If I only have five minutes for my yoga practice, what should I do?
Within our yoga practice we know the benefits of an active practice that can improve our strength, flexibility and balance abilities, and though Western society tends to place less value on learning how to relax, it should not be underestimated.
Many years ago during a workshop taught by a senior Iyengar instructor we were asked “According to Mr. Iyengar, what is the most challenging of all of the Asanas?”. I first thought of something like an ankle behind your head type of pose, but everyone else in the room responded in one voice and said “Savasana”.
Like with any yoga practice, we need to be working at a level that is within reach of the practitioner. In other words, a challenging pose such as supported Supta Baddhakonasana could be a wonderful pose for the experienced yoga student, but can actually RAISE muscle tension, pain level and stress for someone else. The great news about our restorative practice is that even the simplest forms of a relaxation pose can benefit everyone!
A question that I will occasionally get is “If I only have five minutes for my yoga practice, what should I do?”
My answer is often “a restorative pose that you feel the most benefit from.”, whether it is legs up the wall, rest over roll, Viparita Karani or Mountain Brook. In my 30 plus years of working as a physical therapist incorporating yoga into therapeutic exercise, by far the most common exercise that I send patients home with is a form of supine rest over roll chest opener (pictured here).
To experience the pose:
Start with the roll in a lengthwise position so that the head and tailbone are supported and the hips and knees are bent, beginning with arms slightly away from the upper body with palms facing up.
Then bringing the arms out to a 90° angle at the shoulders, and eventually bending the elbows as able.

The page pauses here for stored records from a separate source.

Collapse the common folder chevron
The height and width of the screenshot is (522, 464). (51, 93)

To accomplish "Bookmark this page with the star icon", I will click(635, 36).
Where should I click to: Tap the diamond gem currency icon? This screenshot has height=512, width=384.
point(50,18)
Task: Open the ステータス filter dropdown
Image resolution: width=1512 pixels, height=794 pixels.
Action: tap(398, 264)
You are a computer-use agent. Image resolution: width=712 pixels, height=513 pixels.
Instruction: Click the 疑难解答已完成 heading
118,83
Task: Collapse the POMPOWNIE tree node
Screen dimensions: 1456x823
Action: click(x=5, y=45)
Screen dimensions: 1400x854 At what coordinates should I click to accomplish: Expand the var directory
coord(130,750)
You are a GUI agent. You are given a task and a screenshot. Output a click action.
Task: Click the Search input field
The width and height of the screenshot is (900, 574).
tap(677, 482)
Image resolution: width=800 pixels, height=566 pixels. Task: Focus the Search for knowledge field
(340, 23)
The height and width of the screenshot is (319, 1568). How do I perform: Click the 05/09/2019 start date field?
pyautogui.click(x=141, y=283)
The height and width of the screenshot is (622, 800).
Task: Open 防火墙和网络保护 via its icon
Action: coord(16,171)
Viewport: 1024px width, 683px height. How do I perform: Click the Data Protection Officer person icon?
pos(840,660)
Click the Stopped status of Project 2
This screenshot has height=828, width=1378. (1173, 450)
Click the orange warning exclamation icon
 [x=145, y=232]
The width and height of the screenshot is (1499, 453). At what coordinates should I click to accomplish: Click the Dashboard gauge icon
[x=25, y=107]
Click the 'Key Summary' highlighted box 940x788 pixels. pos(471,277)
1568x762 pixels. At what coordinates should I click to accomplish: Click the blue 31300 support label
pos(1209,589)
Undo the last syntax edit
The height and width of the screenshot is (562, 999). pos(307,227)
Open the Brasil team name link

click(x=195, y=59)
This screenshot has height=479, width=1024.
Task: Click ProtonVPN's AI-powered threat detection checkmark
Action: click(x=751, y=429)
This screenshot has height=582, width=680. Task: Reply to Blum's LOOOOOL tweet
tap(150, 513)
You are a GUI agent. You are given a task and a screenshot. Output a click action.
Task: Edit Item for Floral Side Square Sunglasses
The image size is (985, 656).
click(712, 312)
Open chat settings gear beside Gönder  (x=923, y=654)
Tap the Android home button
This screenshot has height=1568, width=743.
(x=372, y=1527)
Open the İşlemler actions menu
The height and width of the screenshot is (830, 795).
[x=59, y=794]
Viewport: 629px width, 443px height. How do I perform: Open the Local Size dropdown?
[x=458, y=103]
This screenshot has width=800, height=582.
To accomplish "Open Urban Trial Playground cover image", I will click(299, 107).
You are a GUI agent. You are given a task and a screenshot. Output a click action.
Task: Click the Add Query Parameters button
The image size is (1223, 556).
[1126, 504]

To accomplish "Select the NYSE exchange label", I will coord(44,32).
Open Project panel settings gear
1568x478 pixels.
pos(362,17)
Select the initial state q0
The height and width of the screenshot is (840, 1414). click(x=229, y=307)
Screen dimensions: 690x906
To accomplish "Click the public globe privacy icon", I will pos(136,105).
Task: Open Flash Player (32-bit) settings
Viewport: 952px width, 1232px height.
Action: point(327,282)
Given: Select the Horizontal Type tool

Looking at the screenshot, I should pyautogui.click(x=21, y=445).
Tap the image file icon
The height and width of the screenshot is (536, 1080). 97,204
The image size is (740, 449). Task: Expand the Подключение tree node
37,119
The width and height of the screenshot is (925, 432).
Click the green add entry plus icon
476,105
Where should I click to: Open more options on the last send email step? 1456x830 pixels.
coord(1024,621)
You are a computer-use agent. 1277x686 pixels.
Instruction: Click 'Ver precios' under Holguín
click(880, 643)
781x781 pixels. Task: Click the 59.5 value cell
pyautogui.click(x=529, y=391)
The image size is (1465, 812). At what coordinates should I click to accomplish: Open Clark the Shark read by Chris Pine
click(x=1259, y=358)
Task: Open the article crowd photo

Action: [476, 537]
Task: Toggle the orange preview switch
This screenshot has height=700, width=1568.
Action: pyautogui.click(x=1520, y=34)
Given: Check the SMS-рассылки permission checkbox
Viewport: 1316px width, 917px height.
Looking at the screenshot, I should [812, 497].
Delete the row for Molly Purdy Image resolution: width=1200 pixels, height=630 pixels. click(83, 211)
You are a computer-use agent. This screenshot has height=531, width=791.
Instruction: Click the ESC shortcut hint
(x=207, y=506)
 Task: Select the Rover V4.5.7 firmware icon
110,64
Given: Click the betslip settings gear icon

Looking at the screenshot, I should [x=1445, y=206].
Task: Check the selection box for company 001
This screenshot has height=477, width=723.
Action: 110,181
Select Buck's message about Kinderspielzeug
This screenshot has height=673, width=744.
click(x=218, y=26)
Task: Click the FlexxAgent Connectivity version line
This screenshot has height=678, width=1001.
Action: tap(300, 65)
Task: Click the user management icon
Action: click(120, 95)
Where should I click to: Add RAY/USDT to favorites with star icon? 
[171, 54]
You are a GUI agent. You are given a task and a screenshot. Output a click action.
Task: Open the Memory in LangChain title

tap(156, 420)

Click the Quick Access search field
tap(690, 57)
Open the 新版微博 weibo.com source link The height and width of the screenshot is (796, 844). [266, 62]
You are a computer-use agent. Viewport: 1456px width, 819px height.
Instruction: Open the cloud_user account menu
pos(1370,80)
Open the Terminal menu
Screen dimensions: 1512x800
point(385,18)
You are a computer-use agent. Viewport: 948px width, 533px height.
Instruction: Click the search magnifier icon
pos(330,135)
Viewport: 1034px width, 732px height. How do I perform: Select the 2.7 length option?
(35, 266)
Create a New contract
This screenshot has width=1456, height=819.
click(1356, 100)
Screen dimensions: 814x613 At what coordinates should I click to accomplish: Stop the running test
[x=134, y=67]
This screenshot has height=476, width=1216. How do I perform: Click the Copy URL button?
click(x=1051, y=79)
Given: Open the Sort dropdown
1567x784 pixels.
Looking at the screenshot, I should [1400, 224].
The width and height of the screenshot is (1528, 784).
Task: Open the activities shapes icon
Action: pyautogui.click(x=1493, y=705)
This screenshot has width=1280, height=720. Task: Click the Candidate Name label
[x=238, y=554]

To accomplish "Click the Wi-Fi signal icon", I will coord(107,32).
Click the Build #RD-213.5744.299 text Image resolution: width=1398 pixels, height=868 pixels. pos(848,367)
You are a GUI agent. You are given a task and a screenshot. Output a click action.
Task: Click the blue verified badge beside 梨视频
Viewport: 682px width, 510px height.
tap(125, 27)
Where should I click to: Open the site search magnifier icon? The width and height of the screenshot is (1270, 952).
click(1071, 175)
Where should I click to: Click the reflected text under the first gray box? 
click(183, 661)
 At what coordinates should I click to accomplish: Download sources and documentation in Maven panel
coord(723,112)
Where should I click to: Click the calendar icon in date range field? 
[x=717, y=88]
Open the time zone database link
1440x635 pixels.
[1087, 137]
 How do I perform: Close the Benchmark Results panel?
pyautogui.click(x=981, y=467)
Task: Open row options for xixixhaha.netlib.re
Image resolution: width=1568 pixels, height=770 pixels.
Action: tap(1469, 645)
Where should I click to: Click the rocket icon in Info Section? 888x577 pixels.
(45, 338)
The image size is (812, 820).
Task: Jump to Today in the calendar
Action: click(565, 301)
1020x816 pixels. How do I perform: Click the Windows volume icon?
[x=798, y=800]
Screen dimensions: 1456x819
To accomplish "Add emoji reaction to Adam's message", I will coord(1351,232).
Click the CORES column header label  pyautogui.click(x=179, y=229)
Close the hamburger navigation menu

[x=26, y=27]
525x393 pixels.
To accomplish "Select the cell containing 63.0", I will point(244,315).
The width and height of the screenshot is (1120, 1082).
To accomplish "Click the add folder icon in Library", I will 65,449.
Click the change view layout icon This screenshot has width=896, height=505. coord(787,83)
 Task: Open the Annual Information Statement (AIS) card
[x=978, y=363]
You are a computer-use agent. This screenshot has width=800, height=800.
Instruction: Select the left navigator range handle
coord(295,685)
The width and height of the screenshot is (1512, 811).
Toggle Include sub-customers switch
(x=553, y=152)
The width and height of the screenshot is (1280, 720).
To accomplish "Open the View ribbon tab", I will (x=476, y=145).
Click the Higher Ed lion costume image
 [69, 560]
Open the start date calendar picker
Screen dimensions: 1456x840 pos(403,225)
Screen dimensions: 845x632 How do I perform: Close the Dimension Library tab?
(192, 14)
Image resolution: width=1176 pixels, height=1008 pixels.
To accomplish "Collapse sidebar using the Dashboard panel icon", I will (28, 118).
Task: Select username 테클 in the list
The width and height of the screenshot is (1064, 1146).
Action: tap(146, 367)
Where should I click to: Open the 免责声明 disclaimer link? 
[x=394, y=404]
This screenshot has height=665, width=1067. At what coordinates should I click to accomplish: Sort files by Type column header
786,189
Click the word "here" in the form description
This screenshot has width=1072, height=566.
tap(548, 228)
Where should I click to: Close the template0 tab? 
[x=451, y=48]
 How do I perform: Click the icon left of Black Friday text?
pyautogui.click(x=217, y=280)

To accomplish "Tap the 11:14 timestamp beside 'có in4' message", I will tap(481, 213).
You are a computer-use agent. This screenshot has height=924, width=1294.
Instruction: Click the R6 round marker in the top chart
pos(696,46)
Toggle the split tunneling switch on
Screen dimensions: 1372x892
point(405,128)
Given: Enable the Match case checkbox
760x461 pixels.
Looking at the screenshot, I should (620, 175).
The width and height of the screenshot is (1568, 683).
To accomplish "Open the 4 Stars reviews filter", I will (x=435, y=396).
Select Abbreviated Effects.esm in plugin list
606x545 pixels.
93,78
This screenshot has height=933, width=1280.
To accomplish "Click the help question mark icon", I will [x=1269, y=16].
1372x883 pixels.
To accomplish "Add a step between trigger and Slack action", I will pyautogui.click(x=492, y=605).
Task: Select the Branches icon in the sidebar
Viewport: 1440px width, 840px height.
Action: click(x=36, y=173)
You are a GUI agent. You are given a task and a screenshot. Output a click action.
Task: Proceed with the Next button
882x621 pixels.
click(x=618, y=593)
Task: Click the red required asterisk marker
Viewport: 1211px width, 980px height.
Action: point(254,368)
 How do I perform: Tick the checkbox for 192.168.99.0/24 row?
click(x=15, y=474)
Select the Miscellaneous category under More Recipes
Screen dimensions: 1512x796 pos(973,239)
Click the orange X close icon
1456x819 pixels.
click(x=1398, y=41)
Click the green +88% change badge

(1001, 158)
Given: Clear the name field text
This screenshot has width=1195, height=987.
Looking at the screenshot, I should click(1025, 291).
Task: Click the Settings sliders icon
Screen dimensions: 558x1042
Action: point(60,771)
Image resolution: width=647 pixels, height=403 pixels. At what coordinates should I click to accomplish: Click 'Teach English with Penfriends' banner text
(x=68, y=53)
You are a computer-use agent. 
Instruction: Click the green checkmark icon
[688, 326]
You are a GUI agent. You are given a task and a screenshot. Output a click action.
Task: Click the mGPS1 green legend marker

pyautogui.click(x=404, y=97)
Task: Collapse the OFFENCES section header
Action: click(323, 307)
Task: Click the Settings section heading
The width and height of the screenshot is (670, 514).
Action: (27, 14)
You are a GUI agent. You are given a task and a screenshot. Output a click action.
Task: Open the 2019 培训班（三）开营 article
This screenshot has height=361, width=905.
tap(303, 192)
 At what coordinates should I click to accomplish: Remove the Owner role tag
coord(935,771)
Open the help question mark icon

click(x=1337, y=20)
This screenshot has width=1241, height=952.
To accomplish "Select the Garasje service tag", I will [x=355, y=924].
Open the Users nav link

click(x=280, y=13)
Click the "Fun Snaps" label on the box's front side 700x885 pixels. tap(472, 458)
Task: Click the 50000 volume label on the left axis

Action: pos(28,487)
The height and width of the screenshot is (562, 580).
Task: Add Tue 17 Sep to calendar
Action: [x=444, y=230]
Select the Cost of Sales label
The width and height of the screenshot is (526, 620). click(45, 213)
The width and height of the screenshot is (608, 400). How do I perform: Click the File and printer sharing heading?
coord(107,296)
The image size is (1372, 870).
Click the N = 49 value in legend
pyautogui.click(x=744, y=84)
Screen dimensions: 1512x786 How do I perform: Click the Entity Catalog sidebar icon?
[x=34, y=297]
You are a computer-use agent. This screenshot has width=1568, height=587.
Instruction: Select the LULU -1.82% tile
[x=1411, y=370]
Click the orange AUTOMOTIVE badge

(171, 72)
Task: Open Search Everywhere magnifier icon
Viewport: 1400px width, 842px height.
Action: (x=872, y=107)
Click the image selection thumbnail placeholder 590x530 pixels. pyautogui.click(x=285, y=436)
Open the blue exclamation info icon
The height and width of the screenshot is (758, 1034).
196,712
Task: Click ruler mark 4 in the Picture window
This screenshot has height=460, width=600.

Every single time I do this pose I have the same reaction. At first I think “My chest and shoulders are relaxed,” but within 30 seconds I notice a letting go of the tension across the collarbones and chest that allows the outer upper corners of the shoulder blades to release towards the floor. “Oh, NOW they are relaxed” is my next thought.
Using the built-in moment of relaxation in your exhalation is extremely helpful. During a relaxed breath the inhalation is caused by a contraction of the diaphragm and intercostal muscles (muscles between the ribs). The exhale takes place because you relax those two muscle groups that created the inhale. This means that you can take on whatever relaxation position that you want, i.e. hip opener, supported lower back or upper back opener, etc. and during the inhale, bring your attention to the area that you want to relax. Then while you exhale (relaxing the breathing muscles) you can see how much you can let go in the body part that you are focusing on. Each exhalation allows you to release a little more than the one before it.
It is especially helpful, I have found, during a restorative pose to spend some time relaxing the facial muscles as well. The mouth, jaws, eyes and forehead can hold muscle tension without there being much awareness of it. The moment you say to yourself “Relax the muscles under the skin of the forehead” not only do those facial muscles relax but you may find that other body parts sink into the ground or your props a little more.
And truly, according to Dr. Christiane Northrup, the best exercise is the one that you will actually do. If you only have 5-minutes, why not make it something that restores your body and your breath?